1. After noncardiac surgeries, patients treated with aspirin had significantly increased risk of major bleeding compared to those taking placebo.
2. There was no significant difference in death or nonfatal myocardial infarction between the aspirin and placebo groups.
Original Publication Date: April 2014
Study Rundown: After a noncardiac surgery, myocardial infarction is one of the most common major complications that patients can experience. It is suspected that surgery leads to greater platelet activation and higher risk of coronary thrombus, resulting in perioperative infarctions. A meta-analysis of data from randomized trials has shown that the use of aspirin in nonsurgical patients prevented cardiovascular events. Moreover, high-dose aspirin has not been shown to be superior to low-dose, but has been linked to higher risk of gastrointestinal adverse effects. Prior to this study, practice regarding the use of perioperative aspirin was inconsistent.

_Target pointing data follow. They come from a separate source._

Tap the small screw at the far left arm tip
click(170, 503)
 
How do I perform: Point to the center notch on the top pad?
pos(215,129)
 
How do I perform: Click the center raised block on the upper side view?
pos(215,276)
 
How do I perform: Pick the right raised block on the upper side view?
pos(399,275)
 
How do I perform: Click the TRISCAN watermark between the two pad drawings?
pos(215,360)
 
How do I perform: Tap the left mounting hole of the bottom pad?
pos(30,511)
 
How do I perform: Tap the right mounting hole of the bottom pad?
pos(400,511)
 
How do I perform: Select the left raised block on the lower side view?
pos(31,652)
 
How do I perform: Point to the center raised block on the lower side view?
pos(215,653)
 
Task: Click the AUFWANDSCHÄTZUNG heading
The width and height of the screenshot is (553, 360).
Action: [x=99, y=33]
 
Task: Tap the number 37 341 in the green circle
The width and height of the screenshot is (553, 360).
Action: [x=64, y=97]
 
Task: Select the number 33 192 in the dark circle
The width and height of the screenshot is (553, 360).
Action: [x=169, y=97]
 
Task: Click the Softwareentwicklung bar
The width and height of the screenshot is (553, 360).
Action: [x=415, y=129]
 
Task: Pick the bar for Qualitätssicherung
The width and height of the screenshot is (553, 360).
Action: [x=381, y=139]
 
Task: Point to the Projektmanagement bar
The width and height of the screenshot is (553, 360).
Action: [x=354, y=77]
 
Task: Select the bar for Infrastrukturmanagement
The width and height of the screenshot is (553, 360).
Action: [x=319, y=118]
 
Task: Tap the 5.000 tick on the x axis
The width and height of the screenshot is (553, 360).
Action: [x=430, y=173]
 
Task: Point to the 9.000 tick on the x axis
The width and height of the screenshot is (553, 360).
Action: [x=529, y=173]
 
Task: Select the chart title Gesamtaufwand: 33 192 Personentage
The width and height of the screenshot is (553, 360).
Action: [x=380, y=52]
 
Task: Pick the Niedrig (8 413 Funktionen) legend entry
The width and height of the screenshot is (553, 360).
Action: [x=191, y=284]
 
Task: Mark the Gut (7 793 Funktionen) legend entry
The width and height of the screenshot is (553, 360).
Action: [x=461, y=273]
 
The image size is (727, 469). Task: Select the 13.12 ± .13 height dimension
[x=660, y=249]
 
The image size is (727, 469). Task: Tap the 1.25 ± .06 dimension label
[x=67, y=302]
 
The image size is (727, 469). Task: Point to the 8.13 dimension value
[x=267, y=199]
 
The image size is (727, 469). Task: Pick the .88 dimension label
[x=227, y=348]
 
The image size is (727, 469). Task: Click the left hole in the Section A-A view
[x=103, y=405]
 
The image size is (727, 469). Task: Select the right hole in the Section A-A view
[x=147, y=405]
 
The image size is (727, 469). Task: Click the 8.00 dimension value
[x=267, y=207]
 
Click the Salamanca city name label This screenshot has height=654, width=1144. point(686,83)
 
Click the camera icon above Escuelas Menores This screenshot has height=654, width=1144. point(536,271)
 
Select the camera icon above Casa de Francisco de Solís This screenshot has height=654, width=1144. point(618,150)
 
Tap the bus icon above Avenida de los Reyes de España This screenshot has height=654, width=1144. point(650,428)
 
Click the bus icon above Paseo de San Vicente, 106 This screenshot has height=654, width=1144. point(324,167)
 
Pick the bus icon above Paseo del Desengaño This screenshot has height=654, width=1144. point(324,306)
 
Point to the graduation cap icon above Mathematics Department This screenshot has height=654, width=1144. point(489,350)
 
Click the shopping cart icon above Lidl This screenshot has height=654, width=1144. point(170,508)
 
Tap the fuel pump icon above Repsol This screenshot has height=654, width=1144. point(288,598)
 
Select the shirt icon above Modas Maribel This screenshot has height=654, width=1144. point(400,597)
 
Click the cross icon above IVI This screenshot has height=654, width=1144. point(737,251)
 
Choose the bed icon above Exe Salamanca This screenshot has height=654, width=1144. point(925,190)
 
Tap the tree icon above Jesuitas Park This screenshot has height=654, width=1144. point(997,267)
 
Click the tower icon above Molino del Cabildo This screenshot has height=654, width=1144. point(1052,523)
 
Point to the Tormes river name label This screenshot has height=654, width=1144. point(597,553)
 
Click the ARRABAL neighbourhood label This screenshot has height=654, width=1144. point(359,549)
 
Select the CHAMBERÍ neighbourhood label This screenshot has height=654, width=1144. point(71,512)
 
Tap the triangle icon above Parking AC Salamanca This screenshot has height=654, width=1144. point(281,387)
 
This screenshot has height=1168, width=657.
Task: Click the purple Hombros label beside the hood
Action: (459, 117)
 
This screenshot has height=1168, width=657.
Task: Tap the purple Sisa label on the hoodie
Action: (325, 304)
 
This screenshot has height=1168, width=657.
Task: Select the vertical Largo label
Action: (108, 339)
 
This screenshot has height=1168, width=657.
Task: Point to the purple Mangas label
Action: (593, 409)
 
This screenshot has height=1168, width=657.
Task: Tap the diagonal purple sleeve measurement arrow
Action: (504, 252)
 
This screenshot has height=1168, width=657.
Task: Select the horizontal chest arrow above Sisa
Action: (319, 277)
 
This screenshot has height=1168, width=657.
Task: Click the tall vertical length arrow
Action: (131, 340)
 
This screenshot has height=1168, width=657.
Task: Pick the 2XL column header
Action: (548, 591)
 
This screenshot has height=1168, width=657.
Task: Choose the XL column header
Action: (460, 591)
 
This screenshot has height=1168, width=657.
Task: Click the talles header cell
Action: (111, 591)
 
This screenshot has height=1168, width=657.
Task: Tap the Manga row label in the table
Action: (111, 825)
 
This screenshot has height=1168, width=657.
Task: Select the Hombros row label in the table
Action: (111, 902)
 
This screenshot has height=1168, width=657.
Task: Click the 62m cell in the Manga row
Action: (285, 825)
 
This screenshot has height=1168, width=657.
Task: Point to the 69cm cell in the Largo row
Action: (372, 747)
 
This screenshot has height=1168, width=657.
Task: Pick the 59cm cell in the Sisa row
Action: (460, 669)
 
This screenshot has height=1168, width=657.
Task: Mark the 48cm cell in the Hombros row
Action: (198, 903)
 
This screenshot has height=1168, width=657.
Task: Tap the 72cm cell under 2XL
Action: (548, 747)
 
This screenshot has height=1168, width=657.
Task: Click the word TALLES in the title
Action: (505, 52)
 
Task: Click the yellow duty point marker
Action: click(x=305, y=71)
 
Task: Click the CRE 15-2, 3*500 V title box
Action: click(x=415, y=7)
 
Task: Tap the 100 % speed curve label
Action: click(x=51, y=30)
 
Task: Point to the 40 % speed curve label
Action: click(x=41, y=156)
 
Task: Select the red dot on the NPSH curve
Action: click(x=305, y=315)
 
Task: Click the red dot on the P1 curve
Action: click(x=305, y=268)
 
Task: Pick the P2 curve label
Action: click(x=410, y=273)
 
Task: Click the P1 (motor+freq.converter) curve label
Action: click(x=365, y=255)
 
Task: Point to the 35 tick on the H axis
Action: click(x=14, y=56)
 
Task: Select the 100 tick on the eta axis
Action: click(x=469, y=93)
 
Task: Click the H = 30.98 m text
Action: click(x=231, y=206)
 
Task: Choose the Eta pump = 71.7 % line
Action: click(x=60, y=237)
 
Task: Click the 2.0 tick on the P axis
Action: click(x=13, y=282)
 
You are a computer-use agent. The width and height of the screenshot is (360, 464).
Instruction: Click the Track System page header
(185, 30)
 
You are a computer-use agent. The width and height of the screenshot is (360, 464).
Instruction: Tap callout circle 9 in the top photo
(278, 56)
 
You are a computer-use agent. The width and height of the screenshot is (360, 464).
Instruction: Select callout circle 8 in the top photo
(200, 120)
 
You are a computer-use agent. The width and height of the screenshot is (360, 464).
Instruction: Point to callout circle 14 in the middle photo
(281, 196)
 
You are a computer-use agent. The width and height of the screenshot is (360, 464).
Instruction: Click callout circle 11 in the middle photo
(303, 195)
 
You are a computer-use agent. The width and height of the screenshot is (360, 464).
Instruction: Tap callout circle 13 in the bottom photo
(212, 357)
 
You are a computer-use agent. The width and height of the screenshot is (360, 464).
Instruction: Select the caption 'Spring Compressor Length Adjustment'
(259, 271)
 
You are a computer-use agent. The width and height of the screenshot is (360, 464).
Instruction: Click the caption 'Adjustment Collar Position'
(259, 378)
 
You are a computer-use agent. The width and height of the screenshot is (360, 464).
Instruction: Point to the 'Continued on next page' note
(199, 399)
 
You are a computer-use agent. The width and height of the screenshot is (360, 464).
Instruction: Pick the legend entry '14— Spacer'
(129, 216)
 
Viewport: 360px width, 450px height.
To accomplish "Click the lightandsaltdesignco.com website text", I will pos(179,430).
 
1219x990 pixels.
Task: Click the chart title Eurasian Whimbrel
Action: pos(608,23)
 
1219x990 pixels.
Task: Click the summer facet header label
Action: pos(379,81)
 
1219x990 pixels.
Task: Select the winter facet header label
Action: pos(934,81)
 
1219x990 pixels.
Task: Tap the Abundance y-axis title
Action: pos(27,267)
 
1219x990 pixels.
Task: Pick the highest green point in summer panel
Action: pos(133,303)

The Perioperative Ischemic Evaluation 2 (POISE-2) trial sought to determine whether low-dose aspirin would alter the risk of death or nonfatal myocardial infarction in patients who underwent noncardiac surgery. The results from this study show that there were no significant differences between the aspirin group and the placebo group in the composite endpoint of death or nonfatal myocardial infarction at 30 days. Treatment with aspirin, however, significantly increased the risk of major bleeding as compared with placebo, with the most common sites of bleeding being the surgical site and the gastrointestinal tract.
In-Depth [randomized controlled trial]: This trial utilized a 2×2 factorial design. A total of 10 010 patients from 23 countries were randomized to receive either aspirin or placebo, and clonidine or placebo. This study reported on the comparison between aspirin and placebo. Any patient undergoing noncardiac surgery, 45 years of age or older, expected to require at least overnight admission to hospital, and cardiovascular risk factors (e.g., coronary artery disease, peripheral vascular disease, stroke, undergoing major vascular surgery) was eligible for the study. Exclusion criteria included taking aspirin within 72 hours of surgery, hypersensitivity or known allergy to aspirin or clonidine, systolic blood pressure <105 mm Hg, heart rate <55 beats per minute without a pacemaker, and active peptic ulcer disease or gastrointestinal bleeding in the past 6 weeks. The primary outcome was a composite of death or nonfatal myocardial infarction in the 30 days after randomization.
The primary outcome occurred in 7.0% of the aspirin group and 7.1% in the placebo group (HR 0.99; 95%CI 0.86-1.15; p = 0.92). Major bleeding was significantly more common in patients taking aspirin (4.6% vs. 3.8%; HR 1.23; 95%CI 1.01-1.49; p = 0.04). Patients taking aspirin were found to have significantly higher risk of bleeding until post-operative day 6, at which point the bleeding risk was not significantly different between the two groups. Bleeding most commonly occurred at the surgical site (78.3%) and in the gastrointestinal tract (9.3%).